Pierre Poilievre Conservative Nepean—Carleton, ON

The technology is not there with batteries. The technology is there and the economics are there with natural gas.

9:45 a.m.

Conservative

Ed Holder Conservative London West, ON

Thank you, Chair.

I'd like to thank our guests for a very compelling presentation and discussion so far.

I think the debate between the chair and the parliamentary secretary is more about price point, quite frankly. I think that becomes the issue for the consumer. If I could interpret what Mr. Poilievre said from my perspective, just make it easy for the consumer. That's what we're talking about. I don't think I would be suggesting that the car dealer has to sell the package. I think if they want to sell a vehicle that incorporates this kind of technology, the package has to be there just to make it easier to use.

I have several things, and I'm going to work through this if I can, please.

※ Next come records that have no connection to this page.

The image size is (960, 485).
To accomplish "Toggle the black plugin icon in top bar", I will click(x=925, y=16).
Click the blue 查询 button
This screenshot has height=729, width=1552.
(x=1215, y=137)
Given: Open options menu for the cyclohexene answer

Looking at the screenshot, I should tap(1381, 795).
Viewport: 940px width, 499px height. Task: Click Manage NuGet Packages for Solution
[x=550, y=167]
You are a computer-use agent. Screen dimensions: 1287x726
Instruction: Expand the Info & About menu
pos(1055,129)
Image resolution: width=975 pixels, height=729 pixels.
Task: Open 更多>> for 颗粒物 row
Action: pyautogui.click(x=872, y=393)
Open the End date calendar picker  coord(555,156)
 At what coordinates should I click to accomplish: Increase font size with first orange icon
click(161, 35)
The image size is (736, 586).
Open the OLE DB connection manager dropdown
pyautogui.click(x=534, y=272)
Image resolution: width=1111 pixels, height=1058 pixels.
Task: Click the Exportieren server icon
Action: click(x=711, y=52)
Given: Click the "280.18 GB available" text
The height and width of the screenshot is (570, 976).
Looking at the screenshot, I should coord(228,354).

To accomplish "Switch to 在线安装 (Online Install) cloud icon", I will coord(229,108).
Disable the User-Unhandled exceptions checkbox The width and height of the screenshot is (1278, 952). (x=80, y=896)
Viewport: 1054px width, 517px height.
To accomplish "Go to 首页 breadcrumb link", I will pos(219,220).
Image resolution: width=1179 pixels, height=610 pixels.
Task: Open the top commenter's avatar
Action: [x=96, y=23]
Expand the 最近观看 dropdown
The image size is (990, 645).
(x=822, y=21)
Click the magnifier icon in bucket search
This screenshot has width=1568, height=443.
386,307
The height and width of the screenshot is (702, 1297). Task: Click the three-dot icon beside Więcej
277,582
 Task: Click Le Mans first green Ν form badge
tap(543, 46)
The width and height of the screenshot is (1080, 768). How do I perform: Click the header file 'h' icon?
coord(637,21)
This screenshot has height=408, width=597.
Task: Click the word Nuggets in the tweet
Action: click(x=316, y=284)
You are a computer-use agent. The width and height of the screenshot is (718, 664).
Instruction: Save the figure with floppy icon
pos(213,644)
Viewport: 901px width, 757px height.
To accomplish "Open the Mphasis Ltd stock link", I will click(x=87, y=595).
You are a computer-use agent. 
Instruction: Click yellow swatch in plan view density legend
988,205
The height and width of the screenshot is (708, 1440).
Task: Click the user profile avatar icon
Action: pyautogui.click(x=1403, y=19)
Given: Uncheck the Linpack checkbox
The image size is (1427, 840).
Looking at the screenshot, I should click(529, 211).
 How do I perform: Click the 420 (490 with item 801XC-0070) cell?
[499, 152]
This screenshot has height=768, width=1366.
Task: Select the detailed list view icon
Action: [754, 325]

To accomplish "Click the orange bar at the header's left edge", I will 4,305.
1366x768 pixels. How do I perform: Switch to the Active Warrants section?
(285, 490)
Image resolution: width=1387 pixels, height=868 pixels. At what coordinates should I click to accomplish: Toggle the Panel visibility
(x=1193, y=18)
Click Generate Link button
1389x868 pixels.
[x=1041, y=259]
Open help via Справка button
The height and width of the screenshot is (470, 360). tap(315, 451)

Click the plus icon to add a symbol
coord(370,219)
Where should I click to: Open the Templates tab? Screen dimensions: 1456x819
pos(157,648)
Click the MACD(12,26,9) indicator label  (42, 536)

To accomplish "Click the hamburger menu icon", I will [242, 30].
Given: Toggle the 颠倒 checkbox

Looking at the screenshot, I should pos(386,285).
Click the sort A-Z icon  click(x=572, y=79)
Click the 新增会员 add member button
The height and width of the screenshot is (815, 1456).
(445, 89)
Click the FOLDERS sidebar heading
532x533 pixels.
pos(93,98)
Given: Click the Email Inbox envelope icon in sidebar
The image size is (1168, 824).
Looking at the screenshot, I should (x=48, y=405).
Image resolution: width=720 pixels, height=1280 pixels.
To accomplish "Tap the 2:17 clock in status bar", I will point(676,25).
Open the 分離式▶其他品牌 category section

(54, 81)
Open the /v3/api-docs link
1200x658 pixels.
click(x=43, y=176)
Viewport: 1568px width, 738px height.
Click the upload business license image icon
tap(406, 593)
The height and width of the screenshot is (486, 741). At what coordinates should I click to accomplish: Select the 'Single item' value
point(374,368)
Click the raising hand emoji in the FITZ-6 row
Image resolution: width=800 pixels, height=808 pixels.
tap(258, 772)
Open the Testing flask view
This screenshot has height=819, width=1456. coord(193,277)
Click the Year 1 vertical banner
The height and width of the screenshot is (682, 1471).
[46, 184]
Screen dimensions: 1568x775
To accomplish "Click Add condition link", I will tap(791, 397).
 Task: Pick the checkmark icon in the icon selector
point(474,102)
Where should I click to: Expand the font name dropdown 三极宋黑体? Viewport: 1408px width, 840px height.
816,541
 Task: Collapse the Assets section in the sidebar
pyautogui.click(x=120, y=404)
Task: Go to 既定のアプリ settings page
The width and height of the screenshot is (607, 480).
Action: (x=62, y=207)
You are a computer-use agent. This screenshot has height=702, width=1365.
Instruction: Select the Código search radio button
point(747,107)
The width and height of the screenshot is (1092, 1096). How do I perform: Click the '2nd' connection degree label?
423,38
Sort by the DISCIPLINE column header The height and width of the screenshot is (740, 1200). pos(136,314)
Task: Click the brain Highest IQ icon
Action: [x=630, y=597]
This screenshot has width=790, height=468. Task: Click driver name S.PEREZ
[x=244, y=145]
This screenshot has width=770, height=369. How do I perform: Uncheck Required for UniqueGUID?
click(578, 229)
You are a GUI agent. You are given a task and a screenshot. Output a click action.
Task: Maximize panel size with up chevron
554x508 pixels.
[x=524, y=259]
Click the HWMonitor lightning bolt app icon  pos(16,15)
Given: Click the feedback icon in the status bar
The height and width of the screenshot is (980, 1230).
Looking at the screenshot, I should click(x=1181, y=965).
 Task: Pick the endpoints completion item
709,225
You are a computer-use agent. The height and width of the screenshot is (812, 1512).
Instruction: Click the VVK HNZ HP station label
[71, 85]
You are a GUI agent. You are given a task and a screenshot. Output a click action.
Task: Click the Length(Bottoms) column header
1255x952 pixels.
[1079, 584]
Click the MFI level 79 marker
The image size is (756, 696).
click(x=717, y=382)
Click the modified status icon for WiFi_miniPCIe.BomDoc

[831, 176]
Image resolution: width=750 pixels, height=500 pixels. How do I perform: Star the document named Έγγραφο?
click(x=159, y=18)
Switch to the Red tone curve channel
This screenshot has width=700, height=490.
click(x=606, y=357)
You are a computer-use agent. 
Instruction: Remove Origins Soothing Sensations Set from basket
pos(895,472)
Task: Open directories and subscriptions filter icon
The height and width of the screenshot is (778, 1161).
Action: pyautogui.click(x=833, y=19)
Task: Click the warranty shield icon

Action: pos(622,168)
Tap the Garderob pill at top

First I have a quick question for Ms. Milner. This is my ignorance, so you're helping educate me. When you mentioned before about the need to have natural gas and gasoline for those times when.... I would never drive to Saskatchewan. No disrespect, but it's just a little farther than I would want to drive in a vehicle. But you noted the importance of having both fuels, how it would be important if you had that. I presume you need two tanks. The weight of a tank is fairly significant without the fuel in it, so I'm just wondering what impact that has on efficiencies and all, and how practical that really is. I guess it's the only way to do it, but can you just briefly comment on that?

9:45 a.m.

President, Canadian Natural Gas Vehicle Alliance

Alicia Milner

There is a weight impact. Typically for a consumer we hear the weight and the payload issue is much bigger on trucks, of course, where volume and payload matters to them. One of things we find too in the more evolved markets, like in Europe, is that the OEMs will have a gasoline tank on there but they'll engineer it down to be a very small gasoline tank. That helps offset the weight you're adding with a natural gas fuel system. Right now in North America we're just sort of having both the normal size. However, I'm not sure if it's the GM pickup or Chrysler, but I believe one of them is going to scale down the gasoline tank.

9:45 a.m.

Conservative

Ed Holder Conservative London West, ON

In terms of litres of capacity, what might that be?

9:45 a.m.

President, Canadian Natural Gas Vehicle Alliance

Alicia Milner

I'm trying to remember with the North American OEM product. I think it's maybe about 10 or 20 litres for the pickup truck.

Do you know offhand?

9:45 a.m.

Director of Sales, Compression Technology Corporation

Tim Sanford

It's in around the 20 litres.

9:45 a.m.

President, Canadian Natural Gas Vehicle Alliance

Alicia Milner

Yes. It's about a 20-litre tank.

9:45 a.m.

Conservative

Ed Holder Conservative London West, ON

That would be painful for Mr. Poilievre to go all the way to Saskatchewan with a 10- or even a 20-litre tank, I'm thinking. He needs to stop a lot, for different reasons that I'll let him comment on.

9:45 a.m.

A voice

That's on the record.

9:45 a.m.

Conservative

Ed Holder Conservative London West, ON

First I have a question for Mr. Egan. I think there are a couple of costs. There is the conversion cost, and I've heard you say $7,500 to $12,000. Is that the number I heard you quote, or was it perhaps Ms. Milner? If you stand by that as a range, $7,500 to $12,000, what would you imagine the cost to be if it were in general production, if an OEM were producing this and it wasn't a conversion, so it was just part of the vehicle itself? What would you guess the cost to be?

9:50 a.m.

President, Canadian Natural Gas Vehicle Alliance

Alicia Milner

I can tell you that on the GM and Chrysler pickup trucks, they're both going to come in at about a $9,000 premium. Pickup trucks these days are fairly expensive vehicles, so that's 20% to 25%.

9:50 a.m.

Conservative

Ed Holder Conservative London West, ON

Where did you get your $7,500 figure?